__Stated problem__
Reproduce the material from the line containing "I will 959,572." up to and including the line containing "Viewport: 1185px width, 818px", replacing "Preferences" with "Settings" and leaving everything else unchanged.

__Entries shown__
=====

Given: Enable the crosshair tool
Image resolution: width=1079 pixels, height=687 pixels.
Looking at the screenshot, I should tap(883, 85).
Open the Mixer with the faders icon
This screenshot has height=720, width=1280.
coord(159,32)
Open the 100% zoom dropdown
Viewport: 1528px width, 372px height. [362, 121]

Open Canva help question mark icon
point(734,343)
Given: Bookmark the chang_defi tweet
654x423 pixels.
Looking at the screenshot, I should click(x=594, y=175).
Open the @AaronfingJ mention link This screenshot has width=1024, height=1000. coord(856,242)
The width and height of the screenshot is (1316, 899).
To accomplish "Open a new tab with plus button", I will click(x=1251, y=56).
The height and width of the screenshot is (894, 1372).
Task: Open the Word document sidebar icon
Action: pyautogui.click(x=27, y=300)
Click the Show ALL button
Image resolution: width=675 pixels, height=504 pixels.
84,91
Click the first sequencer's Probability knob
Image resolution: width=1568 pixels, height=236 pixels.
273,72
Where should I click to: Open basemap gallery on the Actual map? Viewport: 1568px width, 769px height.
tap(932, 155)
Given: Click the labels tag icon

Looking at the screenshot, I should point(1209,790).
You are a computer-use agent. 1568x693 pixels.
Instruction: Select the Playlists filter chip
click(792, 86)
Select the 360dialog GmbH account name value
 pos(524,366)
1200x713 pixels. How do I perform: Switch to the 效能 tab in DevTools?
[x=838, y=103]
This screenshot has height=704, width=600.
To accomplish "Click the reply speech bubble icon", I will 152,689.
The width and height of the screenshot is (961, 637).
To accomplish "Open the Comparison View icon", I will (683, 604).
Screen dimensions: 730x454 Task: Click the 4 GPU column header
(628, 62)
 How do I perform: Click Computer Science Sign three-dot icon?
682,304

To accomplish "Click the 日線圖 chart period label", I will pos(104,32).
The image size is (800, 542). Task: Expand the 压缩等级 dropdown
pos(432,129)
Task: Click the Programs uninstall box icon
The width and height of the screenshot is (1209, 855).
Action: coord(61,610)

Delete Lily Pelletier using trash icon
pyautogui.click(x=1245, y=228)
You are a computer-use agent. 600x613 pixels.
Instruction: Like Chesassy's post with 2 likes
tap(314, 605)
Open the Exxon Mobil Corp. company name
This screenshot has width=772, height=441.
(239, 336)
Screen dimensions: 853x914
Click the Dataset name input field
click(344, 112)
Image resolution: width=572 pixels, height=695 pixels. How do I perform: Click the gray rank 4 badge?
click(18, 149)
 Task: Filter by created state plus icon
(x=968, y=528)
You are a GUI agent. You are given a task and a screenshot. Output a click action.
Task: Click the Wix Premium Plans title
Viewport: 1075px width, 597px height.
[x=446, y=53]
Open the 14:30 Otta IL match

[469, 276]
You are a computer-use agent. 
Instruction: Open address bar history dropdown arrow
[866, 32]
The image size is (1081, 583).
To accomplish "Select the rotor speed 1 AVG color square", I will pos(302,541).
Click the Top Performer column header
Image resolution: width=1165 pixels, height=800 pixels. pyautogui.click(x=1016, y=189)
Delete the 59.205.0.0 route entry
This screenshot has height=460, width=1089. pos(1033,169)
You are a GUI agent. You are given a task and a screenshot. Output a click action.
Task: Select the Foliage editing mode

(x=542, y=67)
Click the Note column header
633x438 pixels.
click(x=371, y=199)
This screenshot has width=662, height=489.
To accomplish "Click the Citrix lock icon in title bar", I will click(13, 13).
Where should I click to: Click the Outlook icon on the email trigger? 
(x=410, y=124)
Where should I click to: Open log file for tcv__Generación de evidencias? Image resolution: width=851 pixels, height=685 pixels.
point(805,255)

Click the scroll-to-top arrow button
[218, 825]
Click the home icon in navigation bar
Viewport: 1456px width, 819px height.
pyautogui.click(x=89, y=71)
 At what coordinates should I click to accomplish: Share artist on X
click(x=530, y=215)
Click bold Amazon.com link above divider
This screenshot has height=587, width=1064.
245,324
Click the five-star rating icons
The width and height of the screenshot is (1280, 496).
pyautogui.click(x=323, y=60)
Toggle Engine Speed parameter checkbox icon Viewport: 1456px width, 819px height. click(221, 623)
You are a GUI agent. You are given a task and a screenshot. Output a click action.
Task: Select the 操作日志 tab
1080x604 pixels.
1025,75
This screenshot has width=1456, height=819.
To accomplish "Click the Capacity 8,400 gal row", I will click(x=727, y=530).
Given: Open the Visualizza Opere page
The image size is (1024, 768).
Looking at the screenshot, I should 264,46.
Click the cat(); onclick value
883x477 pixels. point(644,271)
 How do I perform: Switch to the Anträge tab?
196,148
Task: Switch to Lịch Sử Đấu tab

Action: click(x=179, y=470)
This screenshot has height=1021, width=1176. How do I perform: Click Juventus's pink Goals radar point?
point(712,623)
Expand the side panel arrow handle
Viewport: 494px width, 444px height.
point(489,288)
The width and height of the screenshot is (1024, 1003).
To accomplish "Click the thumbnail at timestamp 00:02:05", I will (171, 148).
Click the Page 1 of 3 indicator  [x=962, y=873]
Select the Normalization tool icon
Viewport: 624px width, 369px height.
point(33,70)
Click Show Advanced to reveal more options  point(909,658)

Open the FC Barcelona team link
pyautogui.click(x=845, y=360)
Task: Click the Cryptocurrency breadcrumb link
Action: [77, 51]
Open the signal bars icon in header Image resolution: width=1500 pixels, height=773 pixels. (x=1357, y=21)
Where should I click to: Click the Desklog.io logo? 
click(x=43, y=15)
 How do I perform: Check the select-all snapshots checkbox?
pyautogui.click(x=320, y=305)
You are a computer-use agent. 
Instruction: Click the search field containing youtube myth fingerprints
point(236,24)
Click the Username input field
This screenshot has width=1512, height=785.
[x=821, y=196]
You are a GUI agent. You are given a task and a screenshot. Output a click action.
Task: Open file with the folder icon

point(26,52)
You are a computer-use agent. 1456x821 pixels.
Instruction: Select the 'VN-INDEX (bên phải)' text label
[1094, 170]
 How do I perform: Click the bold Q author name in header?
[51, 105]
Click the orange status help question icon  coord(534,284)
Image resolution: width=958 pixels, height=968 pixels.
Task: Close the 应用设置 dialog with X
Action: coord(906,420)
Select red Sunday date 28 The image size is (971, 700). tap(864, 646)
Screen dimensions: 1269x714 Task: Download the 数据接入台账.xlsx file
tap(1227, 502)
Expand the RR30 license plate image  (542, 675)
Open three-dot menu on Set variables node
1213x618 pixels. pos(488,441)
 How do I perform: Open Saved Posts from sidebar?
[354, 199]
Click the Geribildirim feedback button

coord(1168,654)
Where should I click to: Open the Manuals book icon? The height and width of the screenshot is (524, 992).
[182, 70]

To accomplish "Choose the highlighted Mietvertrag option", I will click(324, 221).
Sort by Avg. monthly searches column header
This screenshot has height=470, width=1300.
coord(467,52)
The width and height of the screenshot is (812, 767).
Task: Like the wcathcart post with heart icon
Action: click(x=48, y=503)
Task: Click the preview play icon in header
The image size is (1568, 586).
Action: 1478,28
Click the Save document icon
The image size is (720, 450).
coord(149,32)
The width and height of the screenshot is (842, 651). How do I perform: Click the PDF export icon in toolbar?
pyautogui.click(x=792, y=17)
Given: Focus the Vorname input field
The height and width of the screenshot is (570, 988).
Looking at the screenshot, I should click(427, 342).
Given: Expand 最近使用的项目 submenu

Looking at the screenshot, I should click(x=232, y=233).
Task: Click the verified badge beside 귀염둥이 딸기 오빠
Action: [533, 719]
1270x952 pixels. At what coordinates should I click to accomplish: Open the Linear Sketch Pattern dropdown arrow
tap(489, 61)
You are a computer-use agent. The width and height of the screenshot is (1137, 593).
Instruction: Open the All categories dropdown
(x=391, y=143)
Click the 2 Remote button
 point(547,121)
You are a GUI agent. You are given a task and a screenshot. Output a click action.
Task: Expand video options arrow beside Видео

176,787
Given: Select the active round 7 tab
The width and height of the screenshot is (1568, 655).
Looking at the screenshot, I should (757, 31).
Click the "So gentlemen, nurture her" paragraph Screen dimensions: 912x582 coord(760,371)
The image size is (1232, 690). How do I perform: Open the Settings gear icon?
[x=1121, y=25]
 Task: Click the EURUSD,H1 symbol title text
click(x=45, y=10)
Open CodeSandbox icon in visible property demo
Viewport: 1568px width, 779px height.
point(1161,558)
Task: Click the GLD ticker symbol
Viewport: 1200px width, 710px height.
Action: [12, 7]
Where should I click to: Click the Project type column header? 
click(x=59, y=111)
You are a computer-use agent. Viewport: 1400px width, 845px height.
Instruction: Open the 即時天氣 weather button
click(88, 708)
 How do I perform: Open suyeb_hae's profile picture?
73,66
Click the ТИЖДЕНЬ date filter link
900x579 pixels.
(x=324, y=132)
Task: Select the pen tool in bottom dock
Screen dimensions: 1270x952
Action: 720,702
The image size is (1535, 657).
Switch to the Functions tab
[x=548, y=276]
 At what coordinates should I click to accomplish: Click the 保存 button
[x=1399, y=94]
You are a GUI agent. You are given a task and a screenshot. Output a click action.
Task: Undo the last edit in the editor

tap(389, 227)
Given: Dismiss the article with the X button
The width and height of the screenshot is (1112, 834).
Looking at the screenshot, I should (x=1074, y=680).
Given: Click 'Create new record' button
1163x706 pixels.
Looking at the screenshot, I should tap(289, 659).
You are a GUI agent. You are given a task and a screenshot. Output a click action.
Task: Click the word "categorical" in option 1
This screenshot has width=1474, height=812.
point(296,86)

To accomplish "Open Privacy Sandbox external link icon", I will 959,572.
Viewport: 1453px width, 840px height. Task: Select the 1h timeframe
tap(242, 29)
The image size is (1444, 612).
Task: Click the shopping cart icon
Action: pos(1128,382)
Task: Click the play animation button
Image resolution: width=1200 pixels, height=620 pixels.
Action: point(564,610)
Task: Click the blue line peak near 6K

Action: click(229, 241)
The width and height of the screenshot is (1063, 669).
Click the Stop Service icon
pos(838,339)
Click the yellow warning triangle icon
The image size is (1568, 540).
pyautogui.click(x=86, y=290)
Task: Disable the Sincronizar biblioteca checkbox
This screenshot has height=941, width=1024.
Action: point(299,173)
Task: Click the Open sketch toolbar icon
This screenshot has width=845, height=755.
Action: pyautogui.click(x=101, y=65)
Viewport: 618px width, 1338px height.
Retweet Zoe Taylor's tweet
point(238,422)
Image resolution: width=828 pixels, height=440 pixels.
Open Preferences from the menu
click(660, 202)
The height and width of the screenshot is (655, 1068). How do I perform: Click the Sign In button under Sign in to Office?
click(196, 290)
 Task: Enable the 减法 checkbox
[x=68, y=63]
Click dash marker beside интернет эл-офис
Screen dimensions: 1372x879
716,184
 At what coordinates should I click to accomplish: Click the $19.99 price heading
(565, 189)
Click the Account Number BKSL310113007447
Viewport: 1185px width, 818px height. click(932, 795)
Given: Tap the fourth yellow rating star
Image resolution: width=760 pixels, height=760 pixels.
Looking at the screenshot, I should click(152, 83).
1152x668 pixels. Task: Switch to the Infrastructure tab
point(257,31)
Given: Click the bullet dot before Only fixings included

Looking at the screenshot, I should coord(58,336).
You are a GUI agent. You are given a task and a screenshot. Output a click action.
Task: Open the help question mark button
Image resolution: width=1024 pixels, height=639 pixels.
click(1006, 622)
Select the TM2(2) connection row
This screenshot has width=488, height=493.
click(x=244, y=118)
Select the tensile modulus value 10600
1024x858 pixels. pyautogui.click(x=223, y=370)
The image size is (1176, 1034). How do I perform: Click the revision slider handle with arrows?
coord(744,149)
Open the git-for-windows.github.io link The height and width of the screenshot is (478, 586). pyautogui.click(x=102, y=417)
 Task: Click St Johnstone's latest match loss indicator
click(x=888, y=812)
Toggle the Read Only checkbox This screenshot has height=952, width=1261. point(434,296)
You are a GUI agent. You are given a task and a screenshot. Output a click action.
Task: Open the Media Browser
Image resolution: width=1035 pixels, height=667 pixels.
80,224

=====

__Full solution__
To accomplish "Open Privacy Sandbox external link icon", I will 959,572.
Viewport: 1453px width, 840px height. Task: Select the 1h timeframe
tap(242, 29)
The image size is (1444, 612).
Task: Click the shopping cart icon
Action: pos(1128,382)
Task: Click the play animation button
Image resolution: width=1200 pixels, height=620 pixels.
Action: point(564,610)
Task: Click the blue line peak near 6K

Action: click(229, 241)
The width and height of the screenshot is (1063, 669).
Click the Stop Service icon
pos(838,339)
Click the yellow warning triangle icon
The image size is (1568, 540).
pyautogui.click(x=86, y=290)
Task: Disable the Sincronizar biblioteca checkbox
This screenshot has height=941, width=1024.
Action: point(299,173)
Task: Click the Open sketch toolbar icon
This screenshot has width=845, height=755.
Action: pyautogui.click(x=101, y=65)
Viewport: 618px width, 1338px height.
Retweet Zoe Taylor's tweet
point(238,422)
Image resolution: width=828 pixels, height=440 pixels.
Open Settings from the menu
click(660, 202)
The height and width of the screenshot is (655, 1068). How do I perform: Click the Sign In button under Sign in to Office?
click(196, 290)
 Task: Enable the 减法 checkbox
[x=68, y=63]
Click dash marker beside интернет эл-офис
Screen dimensions: 1372x879
716,184
 At what coordinates should I click to accomplish: Click the $19.99 price heading
(565, 189)
Click the Account Number BKSL310113007447
Viewport: 1185px width, 818px height. click(932, 795)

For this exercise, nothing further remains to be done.